Sunday, September 08, 2013

Skeptical Accents

“Foreign accent syndrome” is a neurological condition wherein sufferers, usually after experiencing some form of brain damage, allegedly start speaking with a “foreign accent.” This recent news article mentions the recent case of a British woman prone to migraine headaches who allegedly woke up one morning with a Chinese accent, and another who started speaking a la Français.

Color me skeptical. Just how authentic are these accents, anyway? Is that woman speaking with a real Chinese accent, or what English-speakers think a Chinese accent sounds like? Did they ask any genuine Chinese immigrants what they think about her new speech patterns?

Accents, of course, are relative; everybody insists they speak their native language “without an accent.” I was born and raised on America’s east coast, and speak what I consider “unaccented English,” but if I went to Britain everyone would say I have an “American accent,” and in America’s Deep South I have a “northern accent.”

When you say someone speaks your native language with an accent, what you actually mean is that they pronounce it differently than you.

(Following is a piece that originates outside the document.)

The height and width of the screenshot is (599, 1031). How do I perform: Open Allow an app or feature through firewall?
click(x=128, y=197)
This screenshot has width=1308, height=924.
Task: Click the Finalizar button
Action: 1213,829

And there’s two basic types of differences: sounds from your language which foreigners cannot pronounce, and sounds in their language which you cannot pronounce. (If you, a native English speaker, are talking to someone who speaks with a German accent, there’s a good chance the German cannot produce the “th” sound, but can sound certain gutturals which your English-speaking self can’t replicate.)

So, for these people who get brain damage and wind up speaking “with foreign accents”: how much of that is “sudden inability to produce common English sounds” versus “sudden ability to pronounce non-English sounds?” That Englishwoman who developed “a French accent” – did she suddenly wake up with the ability to accurately pronounce French nasal vowels, or is she speaking more like “Zank Evan for leetel guhrlz?”

I once saw an episode of Graham Norton’s British talk show, where Norton found some American tourists in the audience and had them spend time backstage with a British vocal coach to learn how to pronounce certain phrases while sounding “British” rather than “American.” So he brought out the Americans and had them say sentences that repeated certain vowel sounds. To my American ears they sounded authentically British but, judging by the laughter of the British audience, I gather a real Briton wouldn’t be fooled for a second. Nor do I think I could do any better -- a Briton would likely say I have an “American accent” regardless of how I try to talk, because I’m apparently incapable of pronouncing certain words “the British way.” (Indeed, that episode of Graham Norton suggests I’m not even capable of hearing the difference between “a genuine British accent” and “an American trying and failing to replicate one.”)

My point is, I don’t find it surprising that certain types of brain damage can result in people suddenly losing the ability to “properly” pronounce words according to the standards of their native accent, but I highly doubt they are actually replicating an authentic “foreign accent” relative to their native one.